Cuando Ramón Llull publicó este libro, la figura del caballero llevaba años poblando con sus hazañas los libros de gesta y los relatos de aquellos trovadores medievales que deambulaban de pueblo en pueblo, de corte en corte, amenizando a las gentes con unas canciones que causaban la admiración y la envidia de aquel que las escuchara. Y no era para menos, ya que el caballero era «paradigma y modelo, y su emblema, un ejemplo permanente en el que debía verse reflejado el hombre que era movido por el interés de la consecución del más alto honor«, como asegura el medievalista Francisco J. Flores en el libro Del caballero y otros mitos (Editum, 2009).
El caballero, espejo de virtudes
Pero ¿qué valores eran esos que se presuponían a los caballeros y que, según Ramon Llull, sólo cumplía un hombre de cada mil? El primero de ellos, el coraje. “La función primera de los caballeros es combatir. No es de extrañar, pues, que la mayoría de las obras literarias medievales elogien las cualidades que se esperan de todo soldado: valentía, coraje físico y moral”, explica Jean Flori en su obra Ricardo Corazón de León (Edhasa, 2002). Un buen ejemplo lo encontramos en Roldán, el héroe dispuesto siempre a emplear su espada para granjearse el amor del rey y que, como cuenta La Chanson de Roland o Cantar de Roldán, se negó a tocar el cuerno para pedir ayuda a su retaguardia, que quedó de esta forma exterminada.

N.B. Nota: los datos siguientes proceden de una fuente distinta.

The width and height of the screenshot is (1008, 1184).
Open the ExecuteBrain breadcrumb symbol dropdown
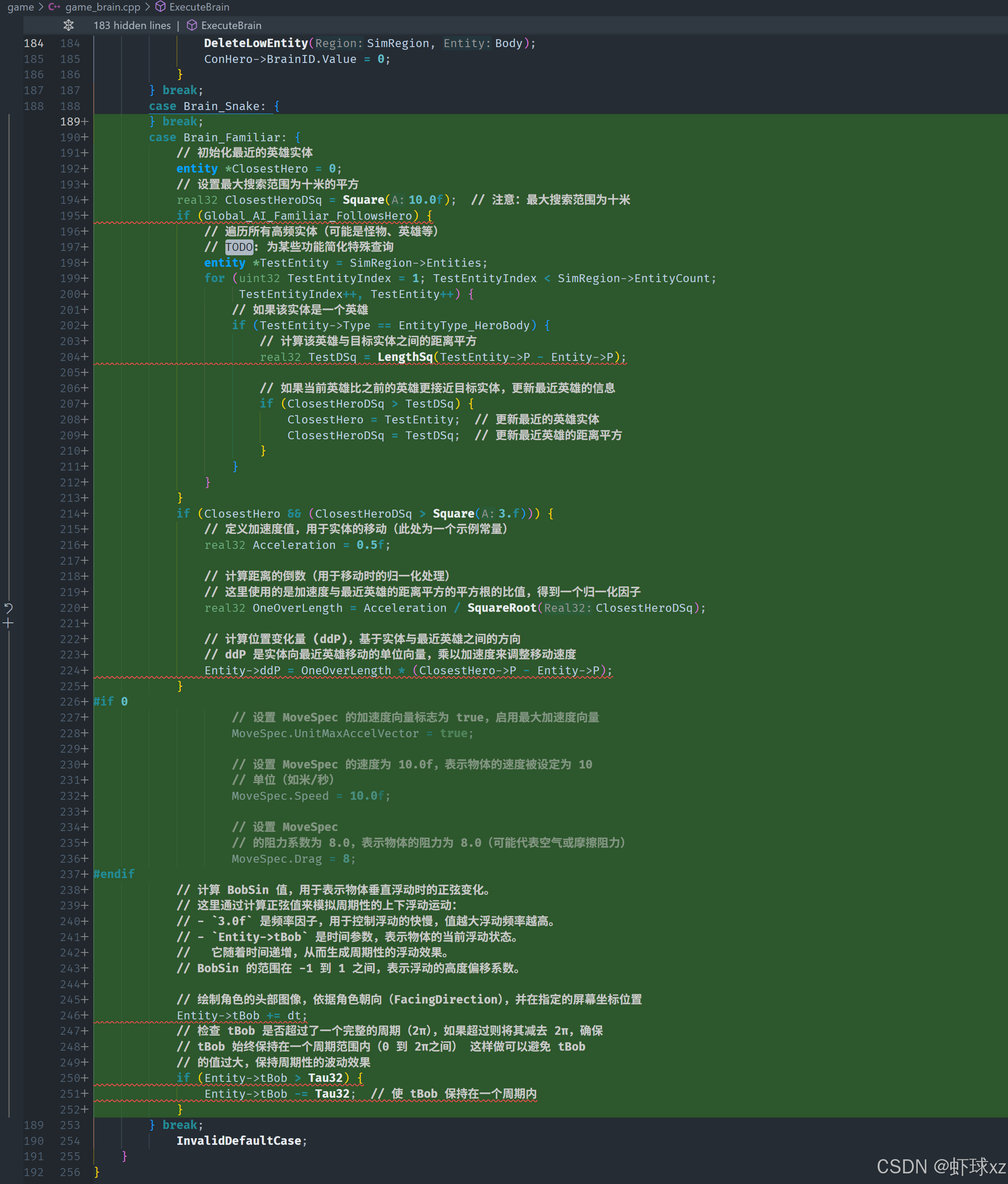199,7
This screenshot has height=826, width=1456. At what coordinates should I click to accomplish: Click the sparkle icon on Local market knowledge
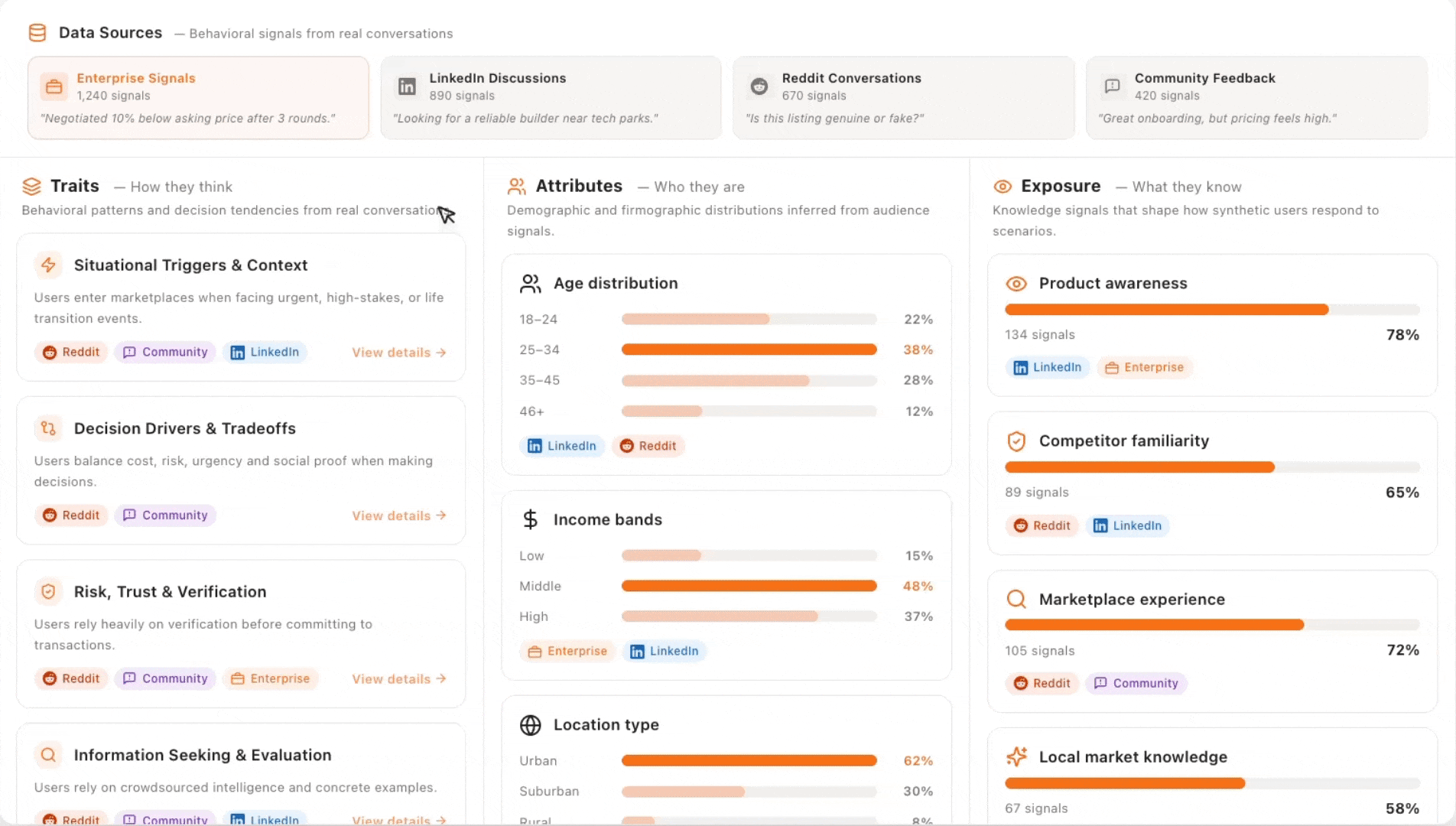1016,757
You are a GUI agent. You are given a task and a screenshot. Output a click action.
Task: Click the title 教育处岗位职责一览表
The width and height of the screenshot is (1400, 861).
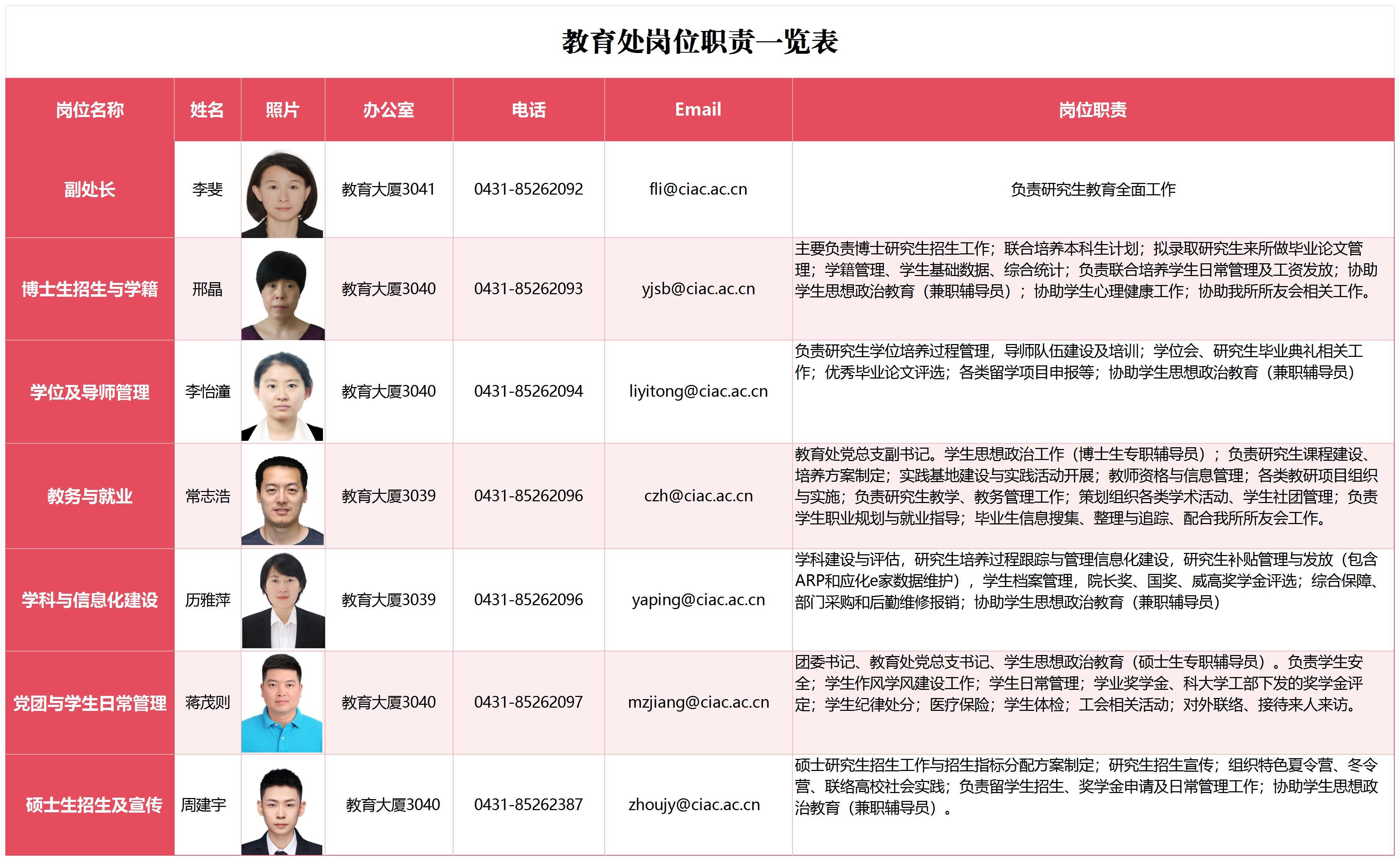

¿Fue Roland un temerario o, aún peor, un soberbio por no querer ayuda? Según la mentalidad imperante entonces no, ya que era común que un caballero jurara ante Dios no retroceder un paso ante el sarraceno en el campo de batalla. No debe extrañarnos, por lo tanto, que en la batalla de Hastings, en el año 1066, un juglar envalentonase a los caballeros normandos cantándoles las gestas de Roldán, antes de su enfrentamiento contra los anglosajones del rey Harold. O que, por esa cultura del valor a toda costa, los príncipes y reyes se fueran involucrando cada vez más como jefes guerreros y no sólo como estrategas, dando ejemplo a sus soldados de un coraje sólo reservado a las élites.